DATA FOR THIS TASK: Begin

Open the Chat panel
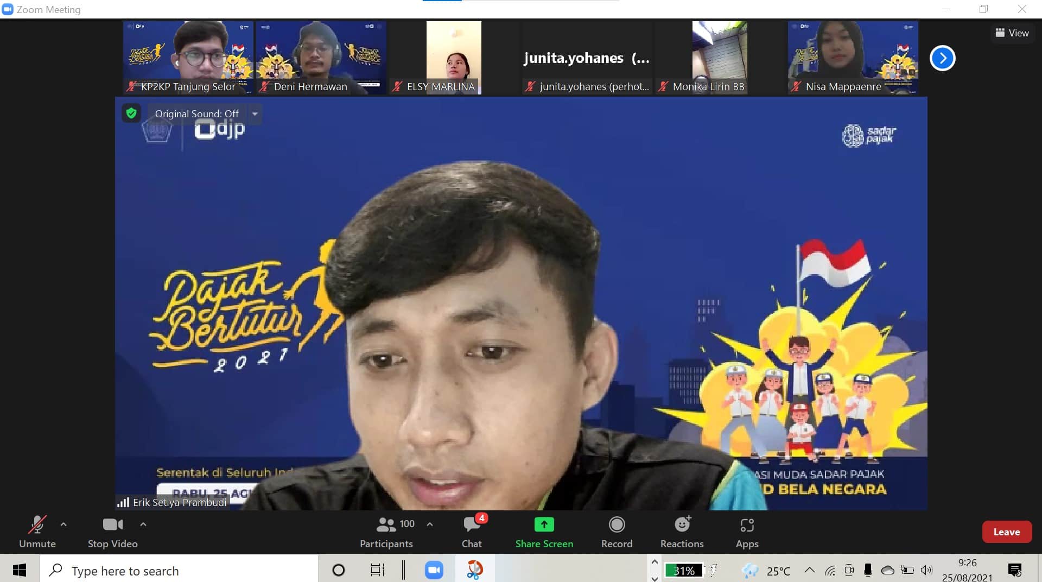Screen dimensions: 1042x582 point(471,532)
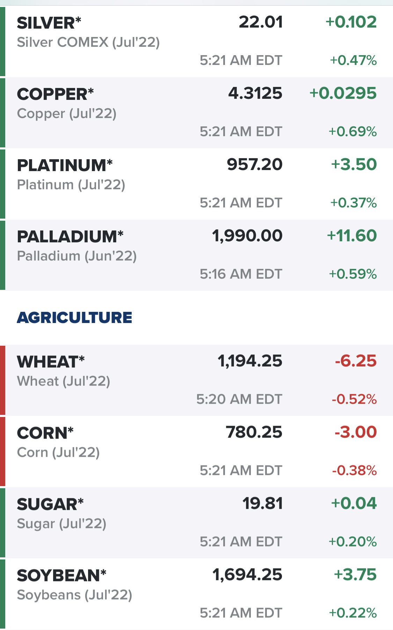Open the SUGAR commodity quote
Viewport: 393px width, 630px height.
tap(196, 523)
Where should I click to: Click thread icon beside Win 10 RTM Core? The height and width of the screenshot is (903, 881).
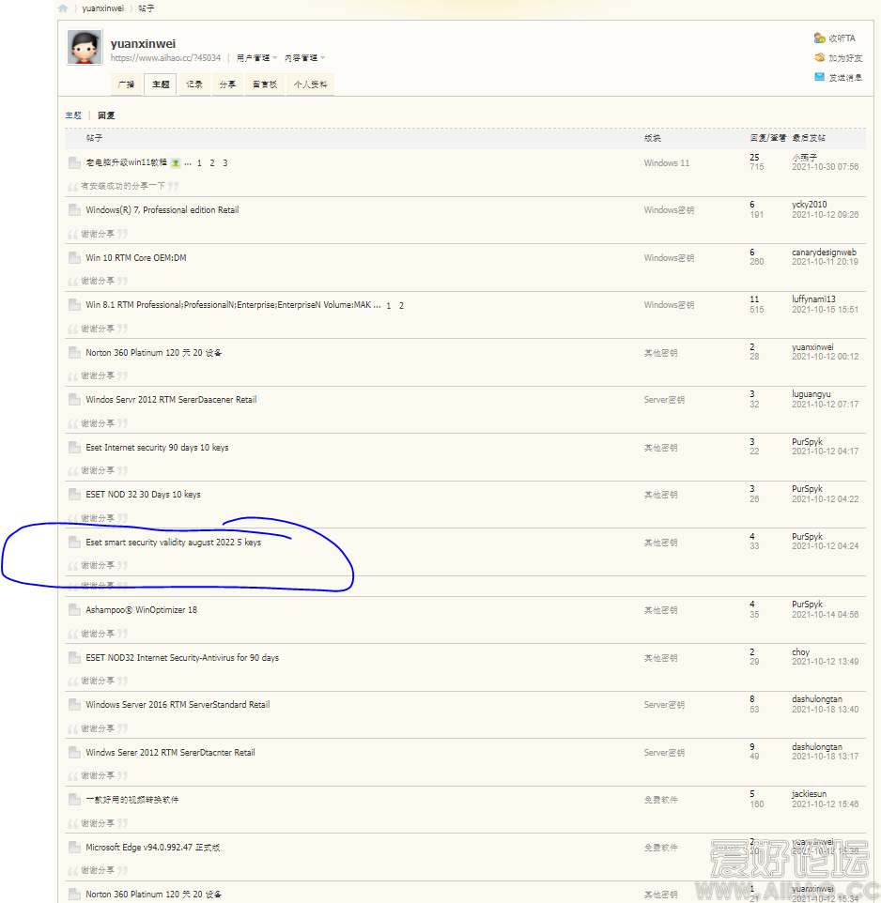coord(75,258)
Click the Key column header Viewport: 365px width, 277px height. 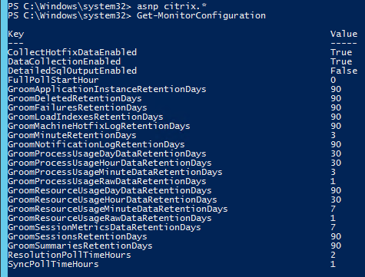(x=16, y=35)
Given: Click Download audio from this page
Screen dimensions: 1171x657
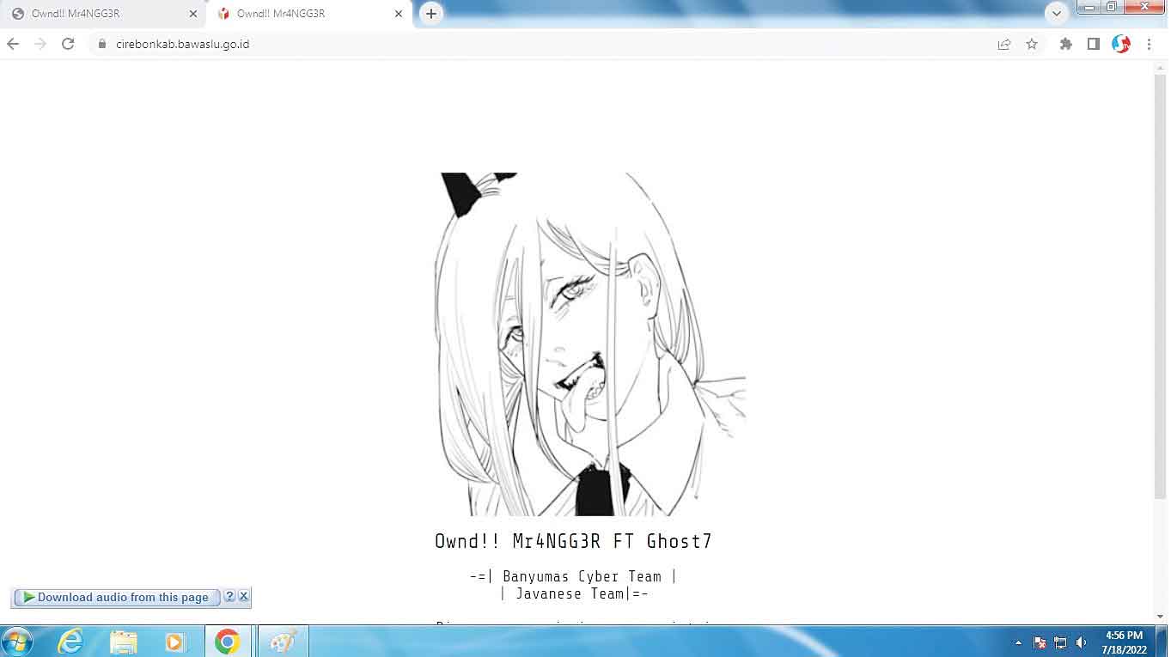Looking at the screenshot, I should pos(116,597).
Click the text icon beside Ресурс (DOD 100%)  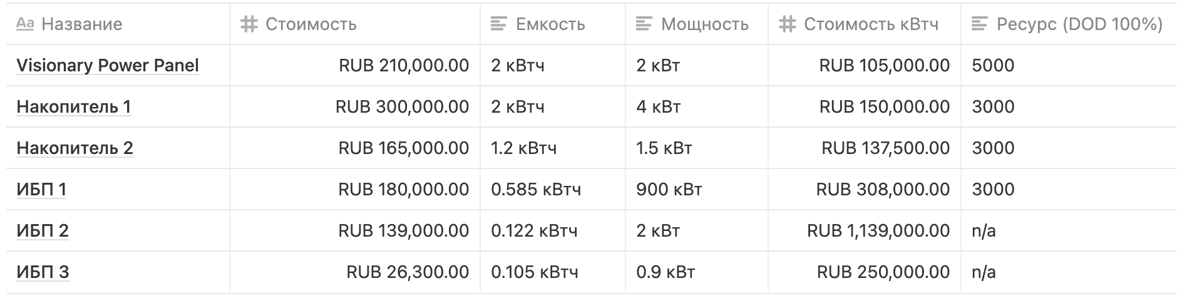980,24
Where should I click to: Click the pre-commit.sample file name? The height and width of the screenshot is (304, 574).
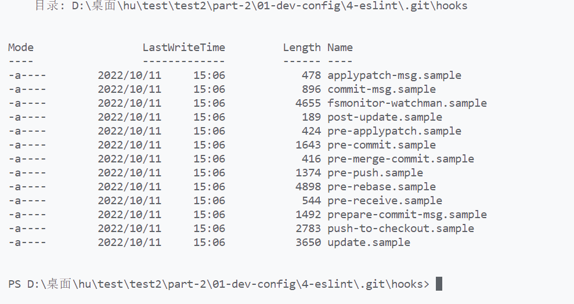[x=381, y=145]
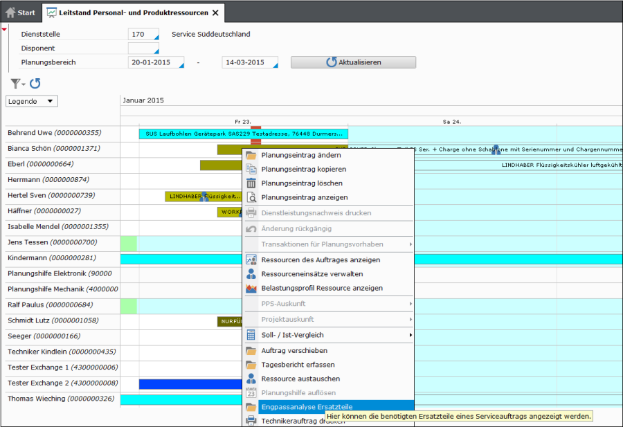This screenshot has height=427, width=623.
Task: Select the dark blue bar in Tester Exchange 2 row
Action: (189, 383)
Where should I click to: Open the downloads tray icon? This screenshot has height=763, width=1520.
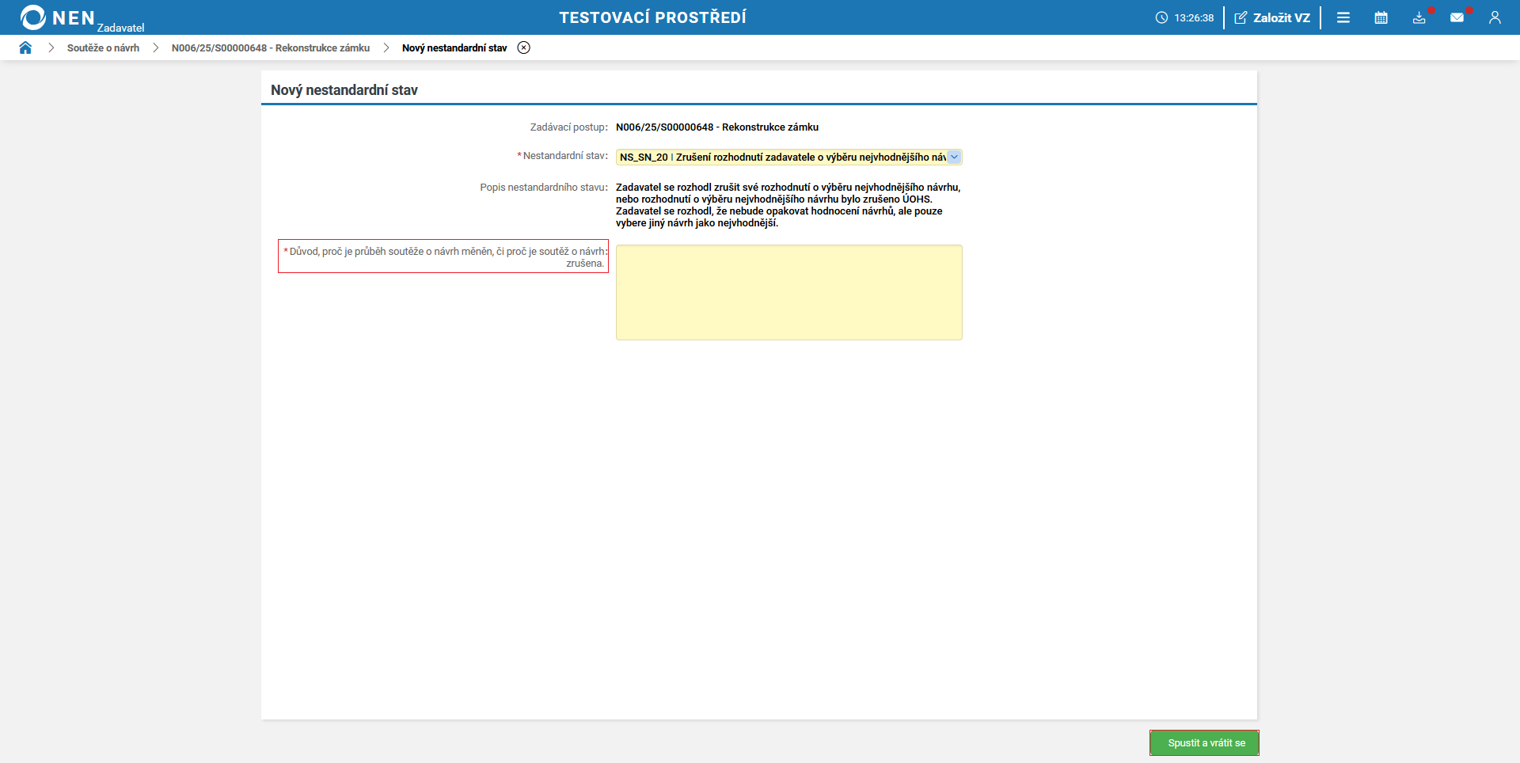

DATA FOR THIS TASK: End

## REQUIRED WORK:
Copy verbatim the span that begins at the line containing "Where should I click to: Click the" and ends at the last line of the material, inclusive of both; exclude pictures.

## WRITTEN ANSWER:
Where should I click to: Click the pre-commit.sample file name? The height and width of the screenshot is (304, 574).
[x=381, y=145]
This screenshot has height=427, width=623.
Task: Select the dark blue bar in Tester Exchange 2 row
Action: (189, 383)
Where should I click to: Open the downloads tray icon? This screenshot has height=763, width=1520.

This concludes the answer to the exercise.